I am going to upgrade to the 1.6.2 SVN version of chan_local.c - it's not substantially different, so far as I can tell.  I will repost when the error next occurs.



By: Leif Madsen (lmadsen) 2010-02-23 09:56:21.000-0600

Thanks for the information. Hopefully a developer will be able to look at this shortly. Any additional information you come across which may be useful is always welcome. Thanks again!
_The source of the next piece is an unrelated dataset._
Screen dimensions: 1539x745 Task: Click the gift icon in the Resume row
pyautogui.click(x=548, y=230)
By: Russell Bryant (russell) 2010-03-01 14:48:36.000-0600

It has been a little while now, and the 1.6.2 branch has a ton of fixes in it.  Can you please try the latest code in the 1.6.2 branch?  There is a good chance this has been fixed.

By: Matt King, M.A. Oxon. (kebl0155) 2010-03-03 10:22:30.000-0600

Hi Russell,

The releases since then are all security releases, so the code that fixes the bug we're stuck on (16729) hasn't made it into the release stream yet.

I have disabled DEBUG_THREADS and DONT_OPTIMISE and we haven't had the problem since.

By: Leif Madsen (lmadsen) 2010-03-17 10:48:18

1.6.2.6 has now been released with the latest changes in it. Please re-test.

By: Leif Madsen (lmadsen) 2010-03-18 13:25:45

I'm going to close this issue for now. If the reporter still has issues on versions beyond 1.6.2.6, then please reopen the issue. Thanks!